[Stored data]
━━━━━━━━

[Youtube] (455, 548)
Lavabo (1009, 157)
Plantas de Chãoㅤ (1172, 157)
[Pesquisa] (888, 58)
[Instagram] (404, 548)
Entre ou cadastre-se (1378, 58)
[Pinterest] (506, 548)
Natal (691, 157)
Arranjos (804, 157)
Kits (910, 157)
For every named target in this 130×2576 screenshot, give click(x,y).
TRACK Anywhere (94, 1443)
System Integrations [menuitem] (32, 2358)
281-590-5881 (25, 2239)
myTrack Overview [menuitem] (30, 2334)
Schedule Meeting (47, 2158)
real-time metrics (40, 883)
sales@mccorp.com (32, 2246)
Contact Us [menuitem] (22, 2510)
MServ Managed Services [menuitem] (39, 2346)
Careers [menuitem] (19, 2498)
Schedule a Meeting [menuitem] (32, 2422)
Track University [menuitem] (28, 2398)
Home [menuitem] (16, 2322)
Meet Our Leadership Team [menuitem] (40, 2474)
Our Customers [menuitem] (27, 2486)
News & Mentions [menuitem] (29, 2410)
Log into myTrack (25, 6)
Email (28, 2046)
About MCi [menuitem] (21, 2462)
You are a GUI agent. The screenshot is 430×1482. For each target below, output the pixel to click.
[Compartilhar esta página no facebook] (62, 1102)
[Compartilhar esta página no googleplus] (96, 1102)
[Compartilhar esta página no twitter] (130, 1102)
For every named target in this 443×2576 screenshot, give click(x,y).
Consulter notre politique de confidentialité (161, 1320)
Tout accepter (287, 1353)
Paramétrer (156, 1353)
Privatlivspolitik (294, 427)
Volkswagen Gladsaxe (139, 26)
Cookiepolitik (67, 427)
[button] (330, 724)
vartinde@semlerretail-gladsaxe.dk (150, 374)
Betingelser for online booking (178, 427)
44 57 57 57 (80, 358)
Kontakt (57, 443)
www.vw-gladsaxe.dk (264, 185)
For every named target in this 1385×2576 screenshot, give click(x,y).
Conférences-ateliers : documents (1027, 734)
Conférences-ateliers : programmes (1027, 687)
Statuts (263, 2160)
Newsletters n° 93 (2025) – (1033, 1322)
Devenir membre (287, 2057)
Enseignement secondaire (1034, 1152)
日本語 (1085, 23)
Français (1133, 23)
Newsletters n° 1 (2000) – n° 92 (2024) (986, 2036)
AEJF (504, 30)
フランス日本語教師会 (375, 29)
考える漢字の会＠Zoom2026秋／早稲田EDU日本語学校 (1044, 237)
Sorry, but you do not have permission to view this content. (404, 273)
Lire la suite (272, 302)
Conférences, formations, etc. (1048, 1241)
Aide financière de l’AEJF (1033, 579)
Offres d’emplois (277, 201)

━━━━━━━━

• [What the exercise asks] Reproduce exactly the lines above from the line with "[Compartilhar esta página no twitter]" to the line with "考える漢字の会＠Zoom2026秋／早稲田EDU日本語学校 (1044, 237)", including both, and add nothing.

• [Answer space]
[Compartilhar esta página no twitter] (130, 1102)
For every named target in this 443×2576 screenshot, give click(x,y).
Consulter notre politique de confidentialité (161, 1320)
Tout accepter (287, 1353)
Paramétrer (156, 1353)
Privatlivspolitik (294, 427)
Volkswagen Gladsaxe (139, 26)
Cookiepolitik (67, 427)
[button] (330, 724)
vartinde@semlerretail-gladsaxe.dk (150, 374)
Betingelser for online booking (178, 427)
44 57 57 57 (80, 358)
Kontakt (57, 443)
www.vw-gladsaxe.dk (264, 185)
For every named target in this 1385×2576 screenshot, give click(x,y).
Conférences-ateliers : documents (1027, 734)
Conférences-ateliers : programmes (1027, 687)
Statuts (263, 2160)
Newsletters n° 93 (2025) – (1033, 1322)
Devenir membre (287, 2057)
Enseignement secondaire (1034, 1152)
日本語 (1085, 23)
Français (1133, 23)
Newsletters n° 1 (2000) – n° 92 (2024) (986, 2036)
AEJF (504, 30)
フランス日本語教師会 (375, 29)
考える漢字の会＠Zoom2026秋／早稲田EDU日本語学校 (1044, 237)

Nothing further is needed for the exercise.